In March 1572, as part of a reform of the Irish government and reducing the cost of the army, it was again proposed to transfer responsibility for Dungarvan castle to the President of Munster who would be responsible for its cost. Another document calls for the discharge of two horsemen belonging to Henry Davells at Dungarvan castle to reduce costs. The government of Queen Elizabeth was always interested in ways to govern Ireland on the cheap. In December 1574 the annual cost of the standing army was over £26,436. Much of this cost often went unpaid and by December 1574 there was £30,629 of wages in arrears. Addition costs were incurred by campaigning armies such as the Earl of Essex campaign in Ulster which cost £,360 per month.[90]  

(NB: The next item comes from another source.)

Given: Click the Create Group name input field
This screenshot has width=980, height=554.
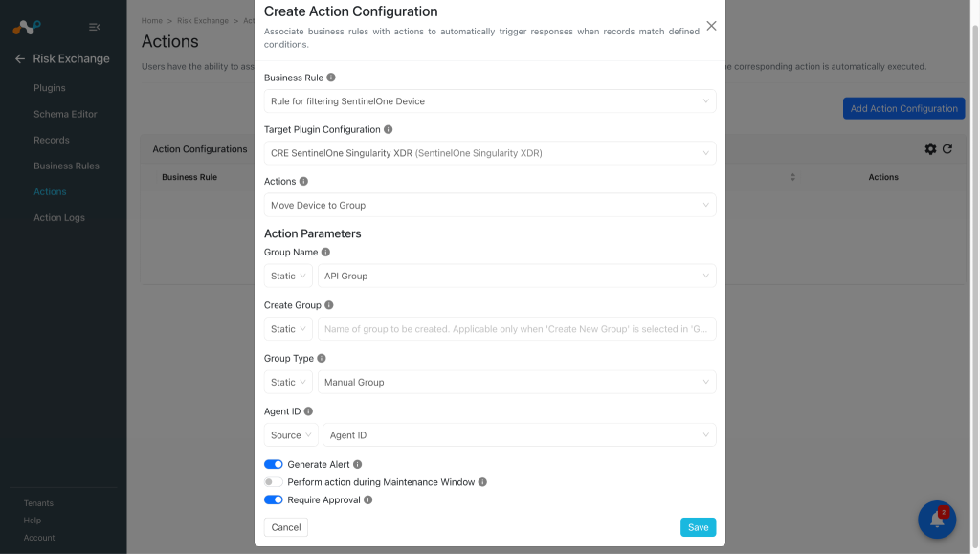Looking at the screenshot, I should pos(517,329).
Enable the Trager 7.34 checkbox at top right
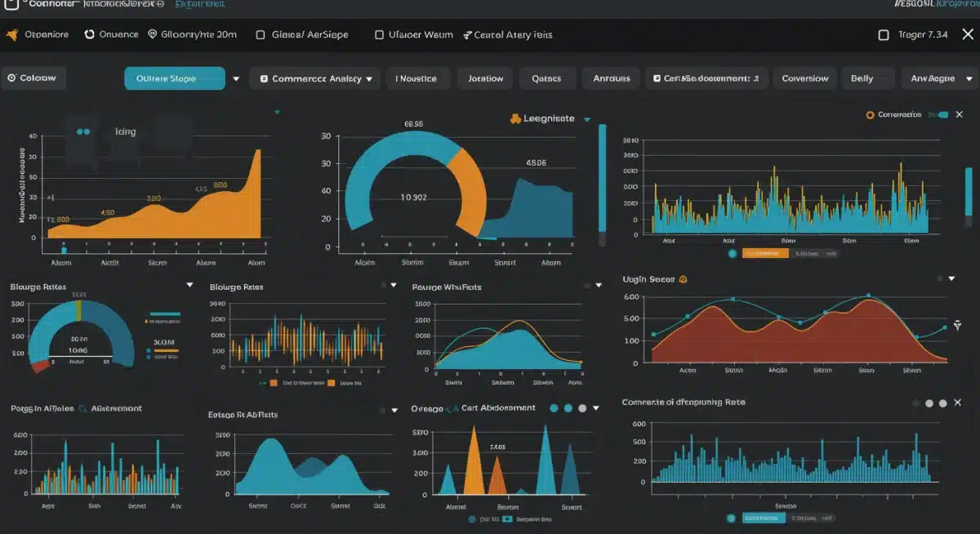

The President of Munster was interested in having Dungarvan castle but turned it down when he realised that he would have to pay the running costs. On 5th May 1572 Lord Deputy Fitzwilliam wrote to Lord Burghley to reappoint Henry Davells as constable of Dungarvan with twelve men. The previous Lord Deputy, Sir Henry Sidney, had made Davells constable after the Munster President refused to take it but the position needed confirmation. This letter may have been sent because Fitzwilliam heard rumours of another document produced on 8th May 1572 which suggested discharging the twelve men in Dungarvan and leave the castle empty.[91]

While constable of Dungarvan Henry Davells also acted as collector of the customs for Youghal and Dungarvan. The money he collected in that job went in December 1572 to pay Sir John Perrot, then President of Munster.[92] In late 1573 Henry Davells was possibly more concerned about 120 men belonging to Rory McGrath who were pilfering the Dungarvan area but with only thirteen men he couldn’t do a whole lot.[93]

Following the end of the first Desmond rebellion, Gerald Fitzgerald, Earl of Desmond, entered into a number of undertakings to have peace with the government. By 1574 the manor of Dungarvan, which for generations was the property of successive Earls of Desmond, was in government hands. In March 1574 Gerald Fitzgerald asked to have first option on the manor if the government decided to grant it to another. The Earl was particularly concerned that it would be granted to his enemies.[94] In April 1574 Henry Davells was still constable of Dungarvan with thirteen men. He was no longer constable of Leighlin which was held by Sir Peter Carew. On 20th April 1574 Queen Elizabeth issued letters patent for Henry Davells to retain Dungarvan and to have it ‘during pleasure, with such wages and entertainment as he now receives’.[95]

In August 1574 and January 1575 Henry Davells was at Dungarvan with his twelve men. In October 1574 these thirteen (including Henry) were broken down as the constable along with six horsemen and six foot soldiers. Later in October 1574 the garrison consisted of one constable (Davells), six horsemen, three harquebusiers and three archers. The wages of the soldiers was £16 16s which presumingly is the monthly charge.[96] After leaving Dungarvan castle Henry Davells became sheriff of Cork and was scandalously murder in 1579 at Tralee by Sir John of Desmond, brother of the 15th Earl of Desmond.  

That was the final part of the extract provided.